Students do not want their faculty to fixate on writing problems over content issues. As one student put it, “Most of my writing issues are a result of muddled thinking. Once my thinking is clarified, my writing will follow” (Turnitin 2013). When was the last time a student thanked you for marking up a paper with writing issues?

Faculty members themselves do not want to become writing tutors. If given their druthers, they would put their feet up and talk shop with fellow practitioners in their field, as they do at conferences. Tutoring writing is boring and makes grading a drudgery.

If neither the school, nor the students, nor the faculty members themselves want faculty to become writing tutors, then why are faculty members doing it? Some faculty members claim they need to focus on student writing because student writing is so bad. But just because a student has a problem does not automatically make it the faculty member's job to fix it. If the student's academic problems were caused by alcoholism, faculty members would not take it upon themselves to counsel the student. They would send the student to the drug and alcohol treatment center.

In reality, we faculty members turn ourselves into writing tutors because writing errors get under our skin. We receive a letter that begins with “Dear John, I found someone else and I'm leeving you,” and we think to ourselves she misspelled leaving.

Students are better served by their instructors' engaging them on the content issues in their courses. Put down the red pen and read each assignment first with an eye toward discerning the student's level of understanding of the concepts, not the writing. President Garfield once said, “The ideal college is Mark Hopkins at one end of a log and a student at the other.” Note how he was distilling education to its essence of a meeting of the minds by altogether eliminating the distracting intermediary of the assignment. When students put their thoughts to paper, we easily get sidetracked from those thoughts by their writing. But don't let yourself be distracted. Read the work as a portal into students' thinking first by asking what it shows about what they know and how you can improve their understanding.

That does not mean that faculty cannot grade down for writing problems, but grading is not feedback. A grade is just a symbolic summary of a past performance. Feedback is information that teaches the student something. The goal is to improve the student's understanding by filling in some gap in the student's knowledge base.

A good technique is to read a student's work with a mind toward finding one or two concepts with which that student is struggling and provide the information needed to clarify those concepts. Your commentary should be in the form of: “Here you say this, but that is not right for this reason.  Let me explain the idea to you….” This will reorient your mind from grading to teaching your subject through feedback to the student.

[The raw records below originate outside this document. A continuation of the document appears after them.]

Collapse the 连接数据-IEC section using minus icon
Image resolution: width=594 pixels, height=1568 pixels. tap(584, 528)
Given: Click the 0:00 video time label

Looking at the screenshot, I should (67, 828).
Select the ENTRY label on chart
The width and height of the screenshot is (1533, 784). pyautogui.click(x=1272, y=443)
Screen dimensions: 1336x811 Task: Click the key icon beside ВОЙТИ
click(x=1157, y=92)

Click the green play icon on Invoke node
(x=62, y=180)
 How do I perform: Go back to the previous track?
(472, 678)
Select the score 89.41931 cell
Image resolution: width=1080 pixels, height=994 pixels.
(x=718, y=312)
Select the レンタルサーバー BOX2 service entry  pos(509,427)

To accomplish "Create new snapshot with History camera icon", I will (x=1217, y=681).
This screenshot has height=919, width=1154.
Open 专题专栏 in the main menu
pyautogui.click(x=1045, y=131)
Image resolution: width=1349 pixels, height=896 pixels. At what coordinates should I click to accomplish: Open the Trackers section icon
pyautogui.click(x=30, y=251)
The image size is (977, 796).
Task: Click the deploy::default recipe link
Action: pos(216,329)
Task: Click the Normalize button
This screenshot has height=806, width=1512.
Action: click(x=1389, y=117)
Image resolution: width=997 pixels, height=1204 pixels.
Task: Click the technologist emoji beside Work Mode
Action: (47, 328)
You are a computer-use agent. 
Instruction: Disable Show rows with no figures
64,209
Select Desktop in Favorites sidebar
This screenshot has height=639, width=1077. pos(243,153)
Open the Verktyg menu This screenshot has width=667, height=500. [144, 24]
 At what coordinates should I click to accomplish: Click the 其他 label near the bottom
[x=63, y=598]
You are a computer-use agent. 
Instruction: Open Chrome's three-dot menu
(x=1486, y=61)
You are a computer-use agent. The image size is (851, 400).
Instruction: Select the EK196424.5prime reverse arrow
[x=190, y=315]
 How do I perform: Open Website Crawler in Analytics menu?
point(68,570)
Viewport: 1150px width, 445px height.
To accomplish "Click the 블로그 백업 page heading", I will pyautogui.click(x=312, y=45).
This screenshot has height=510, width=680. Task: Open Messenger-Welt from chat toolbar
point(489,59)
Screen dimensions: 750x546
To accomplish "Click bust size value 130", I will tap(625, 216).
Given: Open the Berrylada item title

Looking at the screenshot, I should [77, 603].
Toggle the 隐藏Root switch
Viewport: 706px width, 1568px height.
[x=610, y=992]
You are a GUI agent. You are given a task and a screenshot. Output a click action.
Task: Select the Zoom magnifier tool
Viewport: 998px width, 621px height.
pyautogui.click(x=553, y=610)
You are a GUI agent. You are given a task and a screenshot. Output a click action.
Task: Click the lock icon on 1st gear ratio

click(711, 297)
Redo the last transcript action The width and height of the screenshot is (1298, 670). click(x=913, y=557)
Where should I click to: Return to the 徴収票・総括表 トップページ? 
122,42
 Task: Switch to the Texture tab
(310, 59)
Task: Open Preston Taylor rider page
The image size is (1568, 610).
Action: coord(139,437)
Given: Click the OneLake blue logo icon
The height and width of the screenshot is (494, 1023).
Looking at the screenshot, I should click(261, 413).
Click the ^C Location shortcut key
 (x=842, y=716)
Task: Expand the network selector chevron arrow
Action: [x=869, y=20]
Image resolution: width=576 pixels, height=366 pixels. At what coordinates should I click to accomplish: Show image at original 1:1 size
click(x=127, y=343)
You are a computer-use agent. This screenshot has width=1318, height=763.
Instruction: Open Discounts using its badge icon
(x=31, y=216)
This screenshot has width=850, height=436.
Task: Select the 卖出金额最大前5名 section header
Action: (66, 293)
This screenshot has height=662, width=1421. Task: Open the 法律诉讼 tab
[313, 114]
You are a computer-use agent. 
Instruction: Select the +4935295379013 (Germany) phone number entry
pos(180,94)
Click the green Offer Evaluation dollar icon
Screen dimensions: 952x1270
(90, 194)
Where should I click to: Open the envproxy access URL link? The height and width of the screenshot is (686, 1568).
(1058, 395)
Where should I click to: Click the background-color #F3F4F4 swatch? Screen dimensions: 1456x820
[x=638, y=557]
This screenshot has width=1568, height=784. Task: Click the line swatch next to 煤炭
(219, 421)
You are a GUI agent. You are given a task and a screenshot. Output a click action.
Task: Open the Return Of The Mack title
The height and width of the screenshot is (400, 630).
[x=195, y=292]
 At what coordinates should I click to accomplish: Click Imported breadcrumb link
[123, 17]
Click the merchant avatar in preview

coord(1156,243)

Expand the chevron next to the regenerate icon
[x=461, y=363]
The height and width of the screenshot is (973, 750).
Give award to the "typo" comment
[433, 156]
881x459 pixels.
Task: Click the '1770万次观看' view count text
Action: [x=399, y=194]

Ask yourself right now whether you have turned yourself into a writing tutor and whether that is what you intended when you first went into teaching. If you have done this, then stop right now and start reading each assignment as an opportunity to engage students on the content issues that define expertise in your field. Make that your first job reviewing student work, and you will return to the very thing that drew you into teaching in the first place.

Resource

Turnitin (2013). Office hours: Students share successful feedback tips. Webinar. January 22, 2013.